Economy

Hilton To Permanently Close Its Hotel In New York City's Times Square

The Hilton Times Square is the latest victim of the coronavirus pandemic. In a filing with New York’s State Department of Labor, the managing director of the 44-story landmark said it will close permanently next month and 200 jobs will be lost.

The iconic hotel on West 42nd Street was shuttered and furloughs began in mid-March as COVID-19 struck the city, The Wall Street Journal (WSJ) reported.

The property had been operated under the Hilton Hotels & Resorts flag.

In an email to the WSJ, a spokesman for the Sunstone Hotel Investors Inc., the Irvine, California-based real estate investment trust which controls the hotel, said the notice to state officials “was not intended to imply that there is a permanent closure.” He told the newspaper that the filing was intended to tell state officials that the layoffs might last longer than six months. The spokesman added a “definitive reopening date has not been determined or established and will be impacted by negotiations with our lender, as well as market conditions.”

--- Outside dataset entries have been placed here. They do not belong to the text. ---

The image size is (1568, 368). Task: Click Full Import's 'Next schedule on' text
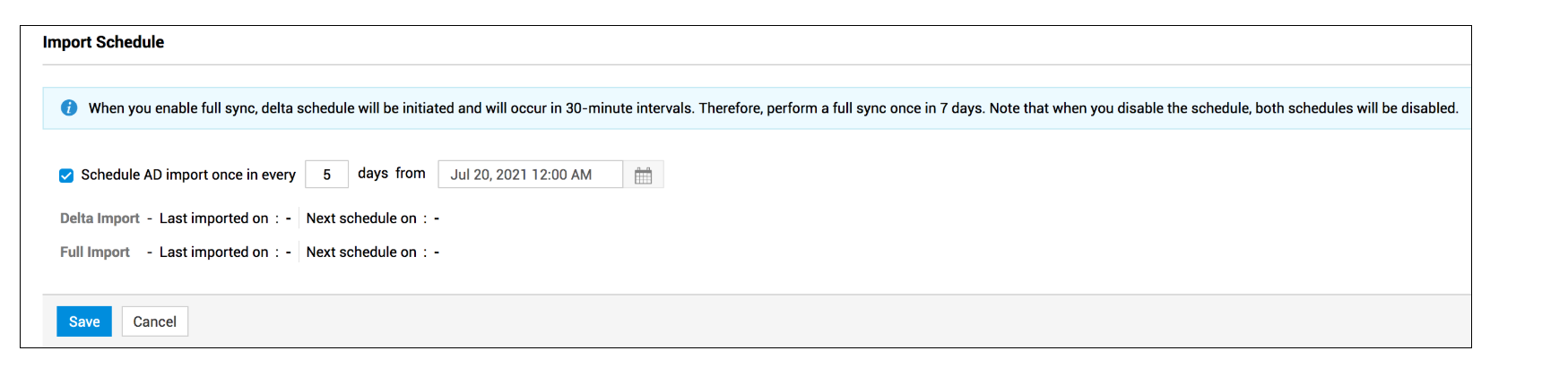361,252

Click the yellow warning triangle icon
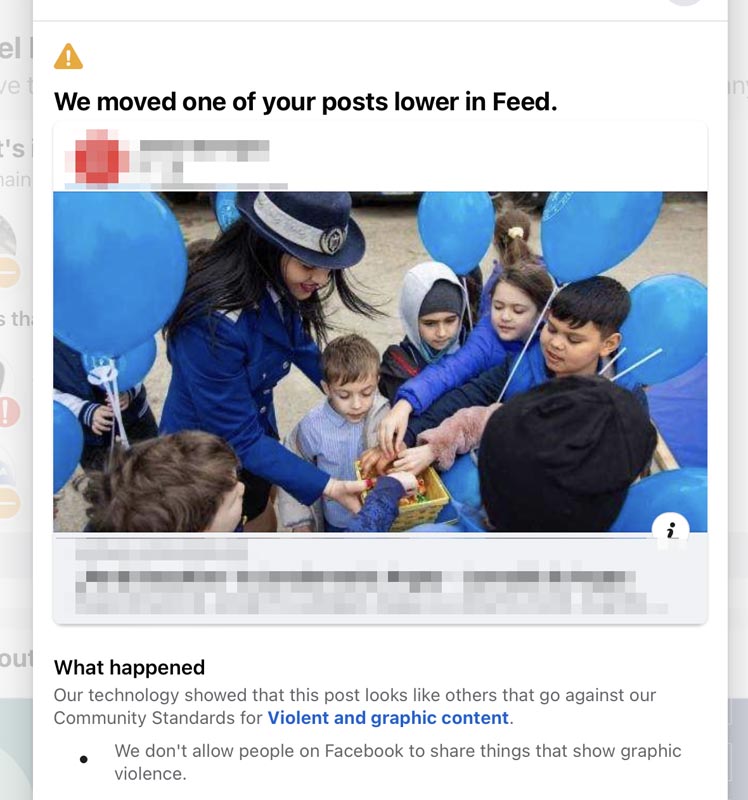point(68,56)
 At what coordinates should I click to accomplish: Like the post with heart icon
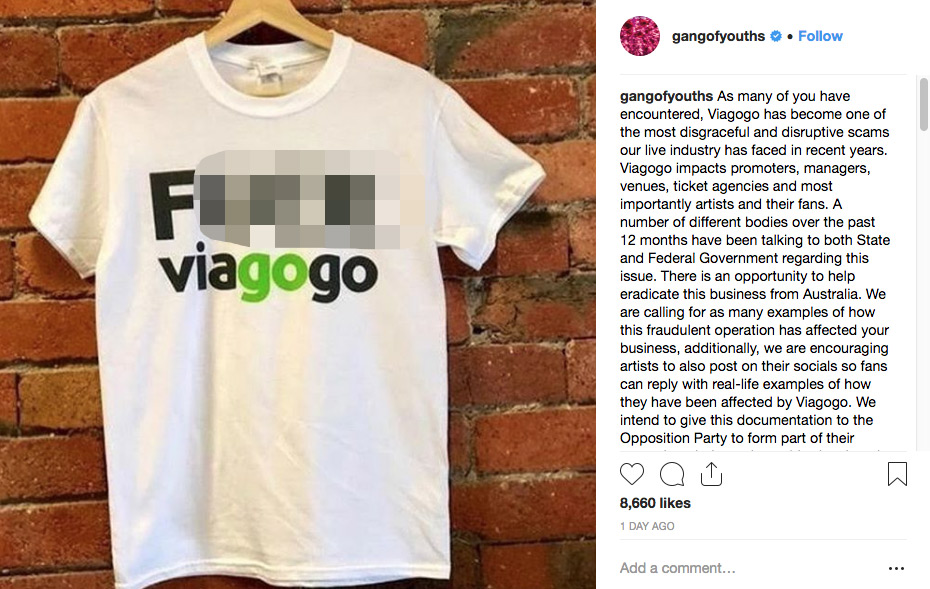pyautogui.click(x=632, y=474)
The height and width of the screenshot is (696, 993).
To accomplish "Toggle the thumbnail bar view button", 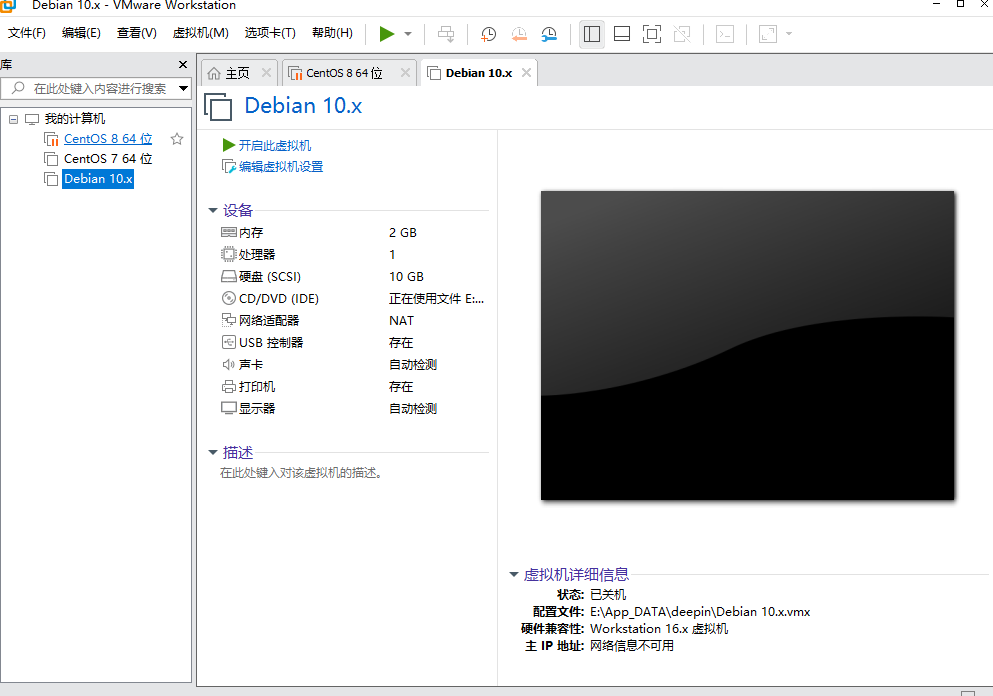I will point(621,34).
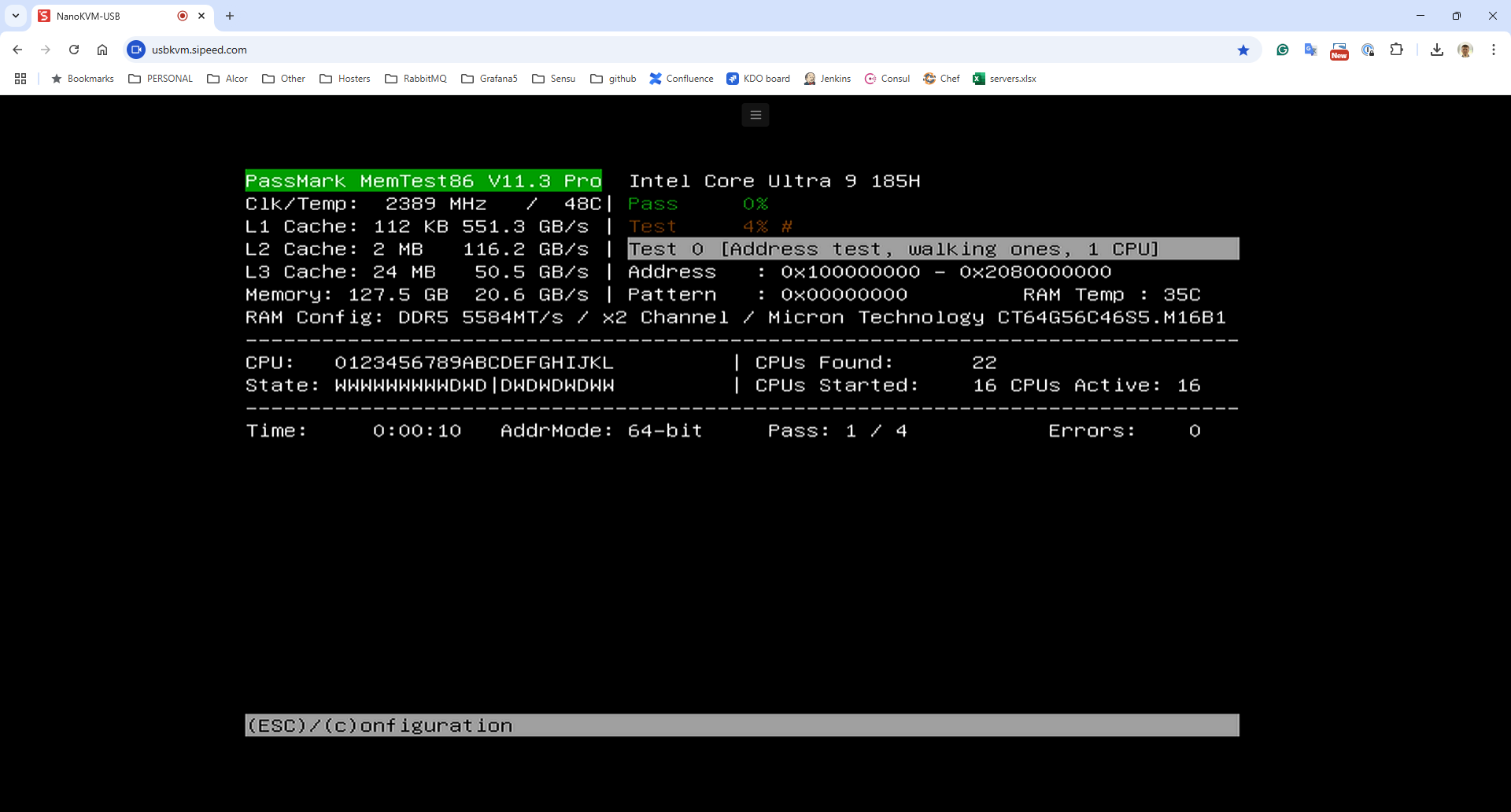Viewport: 1511px width, 812px height.
Task: Open a new browser tab
Action: click(230, 16)
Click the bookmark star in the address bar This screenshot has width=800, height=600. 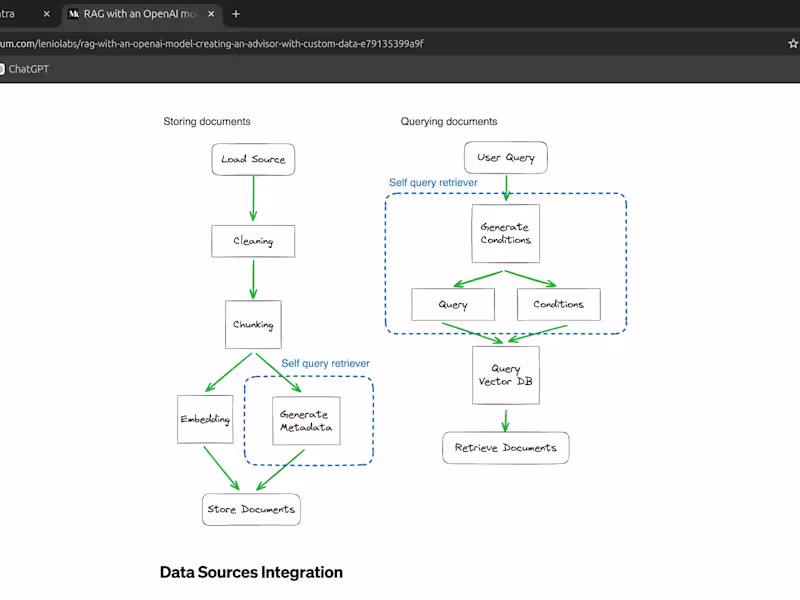(791, 43)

The notice said the 478-room hotel will shutter on Oct. 1.

While the nation’s hospitality sector has been devastated by the outbreak, it especially took a toll on New York City as Broadway shows were put on hold to prevent the spread of the virus, tourists stayed home and business travel was replaced with virtual teleconferencing. In a typical year, New York City sees more than 65 million visitors.

The WSJ reports the Hilton is one of the first hotels to say publicly that it won’t reopen.

In a filing with the Securities and Exchange Commission last month, Sunstone revealed that it has missed mortgage payments since April. The $77 million mortgage is due in November. Discussions are underway with its lenders about possible solutions. The filing reported the value of the property has dwindled to $61 million, down from $108 million.

The Hilton is not the only New York hotel taking a hit.

The city’s hotel occupancy rate fell to nearly 20 percent in April, according to STR Inc., a division of CoStar Group that provides market data on the hotel industry worldwide.

Analysts have said as many as 25,000 New York hotel rooms might never reopen, the WSJ reported.